- **MATERIAL SUPPLIED**

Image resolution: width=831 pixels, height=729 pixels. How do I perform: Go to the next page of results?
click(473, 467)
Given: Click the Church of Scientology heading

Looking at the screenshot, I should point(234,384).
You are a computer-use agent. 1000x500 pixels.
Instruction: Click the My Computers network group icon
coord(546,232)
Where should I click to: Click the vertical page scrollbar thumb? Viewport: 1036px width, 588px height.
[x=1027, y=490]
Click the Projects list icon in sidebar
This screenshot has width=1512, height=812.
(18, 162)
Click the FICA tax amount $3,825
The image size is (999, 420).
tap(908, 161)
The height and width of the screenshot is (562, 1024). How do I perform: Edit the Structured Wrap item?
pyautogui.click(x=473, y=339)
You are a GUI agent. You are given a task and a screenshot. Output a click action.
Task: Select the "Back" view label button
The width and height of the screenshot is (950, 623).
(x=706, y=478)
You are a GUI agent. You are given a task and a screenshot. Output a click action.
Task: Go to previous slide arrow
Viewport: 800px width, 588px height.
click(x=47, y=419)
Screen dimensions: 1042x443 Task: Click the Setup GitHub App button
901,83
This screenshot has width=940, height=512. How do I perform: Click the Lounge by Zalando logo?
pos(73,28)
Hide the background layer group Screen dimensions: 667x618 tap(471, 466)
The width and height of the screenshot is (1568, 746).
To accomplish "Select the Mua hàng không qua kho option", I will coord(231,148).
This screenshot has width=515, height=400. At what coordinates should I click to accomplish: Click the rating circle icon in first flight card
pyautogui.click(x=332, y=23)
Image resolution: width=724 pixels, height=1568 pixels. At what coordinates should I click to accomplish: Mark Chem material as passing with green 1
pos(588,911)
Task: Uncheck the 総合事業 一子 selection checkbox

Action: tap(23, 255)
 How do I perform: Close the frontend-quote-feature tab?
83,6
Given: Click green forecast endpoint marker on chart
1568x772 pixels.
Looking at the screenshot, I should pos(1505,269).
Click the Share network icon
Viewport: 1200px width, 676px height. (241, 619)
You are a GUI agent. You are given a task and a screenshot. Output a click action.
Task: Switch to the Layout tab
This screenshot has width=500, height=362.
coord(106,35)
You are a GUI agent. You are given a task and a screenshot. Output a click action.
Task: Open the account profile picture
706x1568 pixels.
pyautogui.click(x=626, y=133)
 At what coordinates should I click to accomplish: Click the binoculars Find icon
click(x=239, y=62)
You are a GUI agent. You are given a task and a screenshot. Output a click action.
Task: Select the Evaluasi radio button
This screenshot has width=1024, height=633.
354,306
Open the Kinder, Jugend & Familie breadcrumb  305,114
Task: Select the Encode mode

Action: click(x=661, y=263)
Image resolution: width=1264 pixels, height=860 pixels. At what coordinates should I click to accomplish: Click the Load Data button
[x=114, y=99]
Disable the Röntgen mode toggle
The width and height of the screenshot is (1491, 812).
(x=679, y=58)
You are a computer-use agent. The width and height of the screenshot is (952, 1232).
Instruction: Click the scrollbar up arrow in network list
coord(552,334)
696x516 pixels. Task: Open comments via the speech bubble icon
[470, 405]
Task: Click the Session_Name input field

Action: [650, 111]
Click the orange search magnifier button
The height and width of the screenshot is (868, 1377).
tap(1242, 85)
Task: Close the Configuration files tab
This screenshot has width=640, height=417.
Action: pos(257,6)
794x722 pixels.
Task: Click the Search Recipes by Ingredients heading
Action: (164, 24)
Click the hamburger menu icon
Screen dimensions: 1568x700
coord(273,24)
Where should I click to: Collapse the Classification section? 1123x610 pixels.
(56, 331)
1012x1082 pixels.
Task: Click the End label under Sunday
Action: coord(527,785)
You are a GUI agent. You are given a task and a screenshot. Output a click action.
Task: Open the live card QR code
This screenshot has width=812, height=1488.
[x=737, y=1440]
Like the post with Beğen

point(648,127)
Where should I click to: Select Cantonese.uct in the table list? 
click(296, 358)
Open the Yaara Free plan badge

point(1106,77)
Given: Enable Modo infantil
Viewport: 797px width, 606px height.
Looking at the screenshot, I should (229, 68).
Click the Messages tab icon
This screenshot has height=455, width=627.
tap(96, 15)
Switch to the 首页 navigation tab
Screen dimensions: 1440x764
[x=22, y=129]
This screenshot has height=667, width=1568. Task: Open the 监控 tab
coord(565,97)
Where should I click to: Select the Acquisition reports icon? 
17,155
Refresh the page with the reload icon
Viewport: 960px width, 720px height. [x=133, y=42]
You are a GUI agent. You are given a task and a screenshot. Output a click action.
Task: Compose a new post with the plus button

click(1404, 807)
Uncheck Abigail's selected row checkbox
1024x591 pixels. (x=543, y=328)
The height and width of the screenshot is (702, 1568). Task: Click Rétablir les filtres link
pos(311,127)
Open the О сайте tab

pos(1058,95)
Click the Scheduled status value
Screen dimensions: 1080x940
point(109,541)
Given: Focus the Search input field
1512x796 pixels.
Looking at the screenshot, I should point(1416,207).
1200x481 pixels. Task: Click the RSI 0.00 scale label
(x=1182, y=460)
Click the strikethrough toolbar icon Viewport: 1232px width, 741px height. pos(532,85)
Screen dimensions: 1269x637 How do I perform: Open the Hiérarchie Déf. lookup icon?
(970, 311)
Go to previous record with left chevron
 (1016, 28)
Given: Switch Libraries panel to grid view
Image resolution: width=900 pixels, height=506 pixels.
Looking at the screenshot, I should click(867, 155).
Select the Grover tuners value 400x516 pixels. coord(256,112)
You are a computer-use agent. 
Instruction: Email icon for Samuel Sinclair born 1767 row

- **EXERCISE PROMPT**
Give back exactly the lines from the one containing "The height and width of the screenshot is (702, 1568)." through the end of the listing above, with both ends included and nothing added.

- **OUTPUT BELOW**
The height and width of the screenshot is (702, 1568). Task: Click Rétablir les filtres link
pos(311,127)
Open the О сайте tab

pos(1058,95)
Click the Scheduled status value
Screen dimensions: 1080x940
point(109,541)
Given: Focus the Search input field
1512x796 pixels.
Looking at the screenshot, I should point(1416,207).
1200x481 pixels. Task: Click the RSI 0.00 scale label
(x=1182, y=460)
Click the strikethrough toolbar icon Viewport: 1232px width, 741px height. pos(532,85)
Screen dimensions: 1269x637 How do I perform: Open the Hiérarchie Déf. lookup icon?
(970, 311)
Go to previous record with left chevron
 (1016, 28)
Given: Switch Libraries panel to grid view
Image resolution: width=900 pixels, height=506 pixels.
Looking at the screenshot, I should click(867, 155).
Select the Grover tuners value 400x516 pixels. coord(256,112)
You are a computer-use agent. 
Instruction: Email icon for Samuel Sinclair born 1767 row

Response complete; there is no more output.